DOCUMENT SECTION >>
ALEX CHADWICK, host:
It's DAY TO DAY, oh, you parochial ill informed city slickers. You, who's urbanized existence is absent the summer pleasures of the Dairy Princess pageant. This is a summertime tradition in a dozen states where people produce things like milk, cheese, yogurt, and butter, and like every opportunity to talk about them. But even here, the Dairy Princess is developing a certain lactose intolerance.
Here's Gregory Warner of North Country Public Radio.
GREGORY WARNER reporting:
The hors d'oeuvres say it all: ice cream punch and ten pounds of cheese curd. Soda is forbidden. Tonight's princess will represent the dairy industry. She'll pass out free cheese at fairs, lecture school kids about calcium. One hundred or more events, the schedule can be grueling.
Ms. ALICIA JACKSON (Dairy Princess Alternate): A lot of people are just, like, why do you guys come out here on your free time?
WARNER: Alicia Jackson is 16, a Dairy Princess alternate last year for St. Lawrence County. Tonight, she's running for the crown.
Mr. JACKSON: And it's kind of weird when you're explaining it to people, because a lot of people are like, wow, you guys have cows?
WARNER: Like every candidate Alicia's a farm girl. Her family milks about 60 cows. It's a disappearing lifestyle.
Ms. JACKSON: Because, as you know, milk prices aren't the best. People like us are trying to get dairy industry back up because of what our families do for a living.

DATA PROVIDED >>
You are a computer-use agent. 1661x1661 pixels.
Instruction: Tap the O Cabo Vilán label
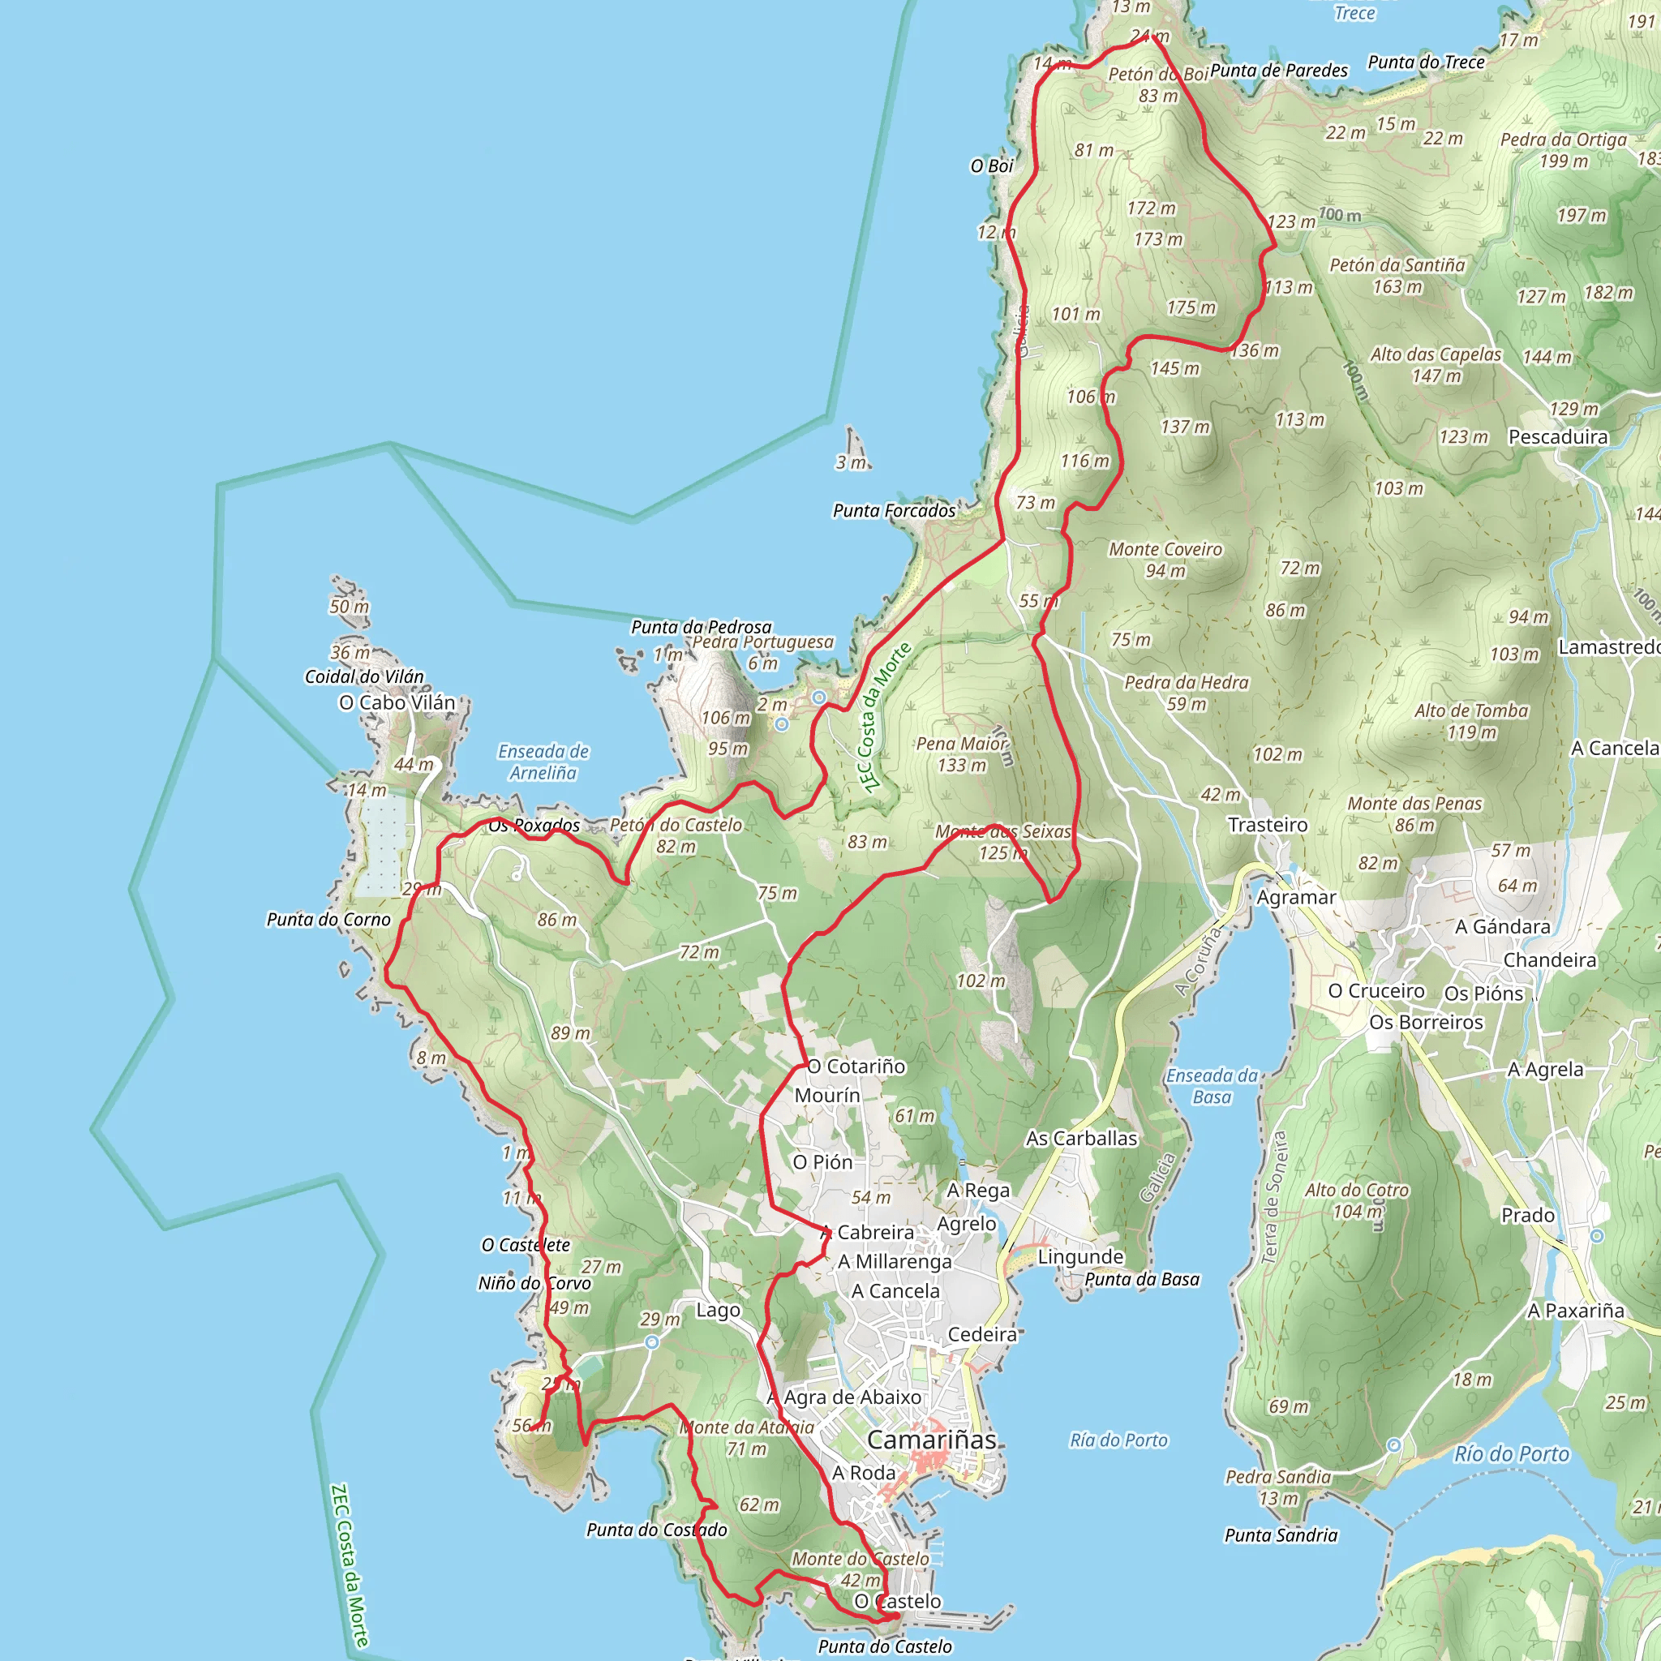397,702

DIRECTION >>
Extend the broadcast transcript about the Dairy Princess pageant, beginning after its final line.

TASK OUTPUT >>
WARNER: These are tough times for dairy farmers and for princesses. The pageant used to be in a large banquet hall with lots of local sponsors and more than free cheese curd. Now it's in a church basement with only three contestants. A crowd of about 80 relatives and former princesses are here to watch.
Forest Jackson is Alicia's grandfather.
Mr. HORACE JACKSON: We got support them, they help us. We got to support them. We got to keep these kids on the farm if it's at all possible.
WARNER: But Alicia probably won't take on the family farm. She'd rather be a forensic scientist, and Horace can't blame her. The farm made less money last year than in the '70s, and the future looks bleak.
So how did you feel when Alicia first said she wanted to be a Dairy Princess?
Mr. JACKSON: Well, I said good. We're glad to hear it. It gets her out to see people and meet people. And they're doing something when they're out with this group, you know where they are. You know what they're doing.
WARNER: Is she selling more milk?
Mr. JACKSON: Well, she says she is, I don't know.
(Soundbite of laughter)
Unidentified Man: Our young ladies willing to make a commitment this year for a lot of hard word and dedication to promoting the dairy industry include Amy Baker...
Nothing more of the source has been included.